The subject of the subjunctive came up in a recent email discussion. English does have a subjunctive – or, I should say, some versions of English do have a distinct subjunctive. Some people will say “If I was you,” meaning right now, and they’re not using a special subjunctive form. But others (me included) will say “If I were you,” because I couldn’t possibly actually be you, and they are using a special subjunctive form. And I will be addressing the kind of English that does use these forms.
There are actually a variety of places where the subjunctive gets used in English, although rather fewer than there used to be, and I’m not going to go into detail about all of them, but they all involve a posited alternate reality – one that is desired (as in “I ask that he come to see me”) or merely posited as possible (“If music be the food of love, play on”), or one that is definitely expressed as other than the current state (“If I were a rich man…”).
The discussion began with the sentence “He felt as if he were at a crossroads.” And the question: The character is indeed at a crossroads, so should it be “was”?The answer to that one: If he was considering the real possibility that he at the time was at a crossroads – “He felt that he might be at a crossroads” – then it’s “was”. If he was simply likening his state to being at a crossroads, without considering it a real possibility then and there (whether or not it actually was a real possibility – in this case it’s his feeling that counts), then it’s “were.”
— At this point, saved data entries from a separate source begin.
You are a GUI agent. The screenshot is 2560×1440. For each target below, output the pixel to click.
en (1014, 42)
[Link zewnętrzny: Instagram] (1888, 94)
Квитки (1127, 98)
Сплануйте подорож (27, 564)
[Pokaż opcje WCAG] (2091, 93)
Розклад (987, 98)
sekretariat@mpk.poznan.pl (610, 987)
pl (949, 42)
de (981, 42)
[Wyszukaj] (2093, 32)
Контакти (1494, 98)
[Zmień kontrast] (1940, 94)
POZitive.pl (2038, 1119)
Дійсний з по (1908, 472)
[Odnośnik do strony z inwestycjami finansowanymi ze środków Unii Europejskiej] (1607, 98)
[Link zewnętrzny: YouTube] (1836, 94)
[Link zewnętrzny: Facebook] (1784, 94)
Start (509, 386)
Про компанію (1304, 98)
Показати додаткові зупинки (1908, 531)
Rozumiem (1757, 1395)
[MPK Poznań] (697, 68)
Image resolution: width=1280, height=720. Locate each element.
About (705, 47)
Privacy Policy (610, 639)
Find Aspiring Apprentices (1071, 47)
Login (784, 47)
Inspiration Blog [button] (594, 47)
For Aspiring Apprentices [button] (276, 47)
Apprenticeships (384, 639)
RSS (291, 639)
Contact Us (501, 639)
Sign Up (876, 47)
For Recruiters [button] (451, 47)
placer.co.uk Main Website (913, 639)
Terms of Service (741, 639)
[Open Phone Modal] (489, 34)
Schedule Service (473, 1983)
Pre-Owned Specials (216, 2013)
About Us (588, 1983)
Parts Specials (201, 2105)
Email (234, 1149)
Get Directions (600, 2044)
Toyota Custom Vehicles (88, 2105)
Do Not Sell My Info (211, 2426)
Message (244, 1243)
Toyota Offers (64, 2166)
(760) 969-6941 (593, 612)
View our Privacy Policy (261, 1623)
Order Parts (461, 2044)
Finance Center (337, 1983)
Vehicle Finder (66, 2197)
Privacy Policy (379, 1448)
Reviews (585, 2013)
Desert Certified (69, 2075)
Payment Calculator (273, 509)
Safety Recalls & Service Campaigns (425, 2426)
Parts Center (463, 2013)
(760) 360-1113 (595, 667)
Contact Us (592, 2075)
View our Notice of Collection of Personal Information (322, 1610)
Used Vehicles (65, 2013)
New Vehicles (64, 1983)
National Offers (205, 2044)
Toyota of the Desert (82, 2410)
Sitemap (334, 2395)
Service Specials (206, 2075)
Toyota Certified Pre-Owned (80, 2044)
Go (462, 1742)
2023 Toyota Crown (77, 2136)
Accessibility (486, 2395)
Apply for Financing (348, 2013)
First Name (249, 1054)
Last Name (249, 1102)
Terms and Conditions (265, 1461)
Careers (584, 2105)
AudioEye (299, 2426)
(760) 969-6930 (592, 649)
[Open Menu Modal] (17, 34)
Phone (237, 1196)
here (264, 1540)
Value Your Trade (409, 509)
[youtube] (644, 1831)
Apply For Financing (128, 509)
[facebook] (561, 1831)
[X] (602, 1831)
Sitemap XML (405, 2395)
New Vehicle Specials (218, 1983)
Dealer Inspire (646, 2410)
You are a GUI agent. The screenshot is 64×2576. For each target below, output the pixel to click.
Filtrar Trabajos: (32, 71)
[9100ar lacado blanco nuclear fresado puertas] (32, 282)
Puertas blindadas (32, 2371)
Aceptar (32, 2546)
Now, in a case such as “as if the tree was weeping,” trees can’t weep, unless you wish to attribute weeping to trees in some metaphorical way (but that’s something best established as a “real-world” possibility before jamming it into this kind of context), so it should be “as if the tree were weeping.”
If we have a phrase such as “It seemed as if the opposite was happening,” , we could use it in a context where we can consider that the opposite may in fact have actually been happening: “I had been assured that I would become rich. But it certainly seemed as if the opposite was happening.” (It was looking like he was getting poorer.)
But in a case where the opposite was established as not happening or simply couldn’t happen, we’d have to use “were”: “It was obvious that I was becoming rich. But on some days it certainly seemed as if the opposite were happening.” “Of course when I let the ball go it fell towards the ground. But it certainly seemed as if the opposite were happening.”
In short, you use the subjunctive when you’re talking about a postulated world not considered as part of the real world in which the sentence’s actors are situated. You use the indicative (“I was”) when you’re talking about a real-world possibility.
I remember someone in a copyediting class I took at Ryerson getting this one confused. She said that I, in the classroom at Ryerson, should say “If I was in the Eaton Centre now,” because I could be in the Eaton Centre. But actually it was established that I was not in the Eaton Centre, as I was there in the classroom talking to her. If she had said, “I saw you yesterday afternoon in the Eaton Centre,” I could have replied “If I was in the Eaton Centre, how did my co-workers talk to me at the office?” But as long as I’m using the version of English that uses separate subjunctive forms, I can’t use “If I was” in the present, just in the past, and only when considering real-world possibilities in the past. I can’t say “If I was in the Eaton Centre now”; it has to be “If I were in the Eaton Centre now” if I’m not there, and “If I am in the Eaton Centre now” if we’re considering the possibility that I actually am there.
And that’s the big key, by the way: not whether the state of affairs actually could be so, but whether the actor in the the mental act introducing the clause is considering that it actually could be so (if no actor is specified, then the author and reader are the actor). So a delusionary person could “feel as if he was being eaten by a unicorn” if carnivorous unicorns were real possibilities in his world, and anyone can “feel as if he were breathing” if it’s established that he is/was not breathing.
So Tevye sings “If I were a rich man…” because he’s not. If he sang (note I’m using a form resembling the indicative past here; I could also use “were to sing”) “If I was a rich man,” the next words would not be “all day long I’d yidda biddy bum,” they would be something like “how did I get to be such an old bum?”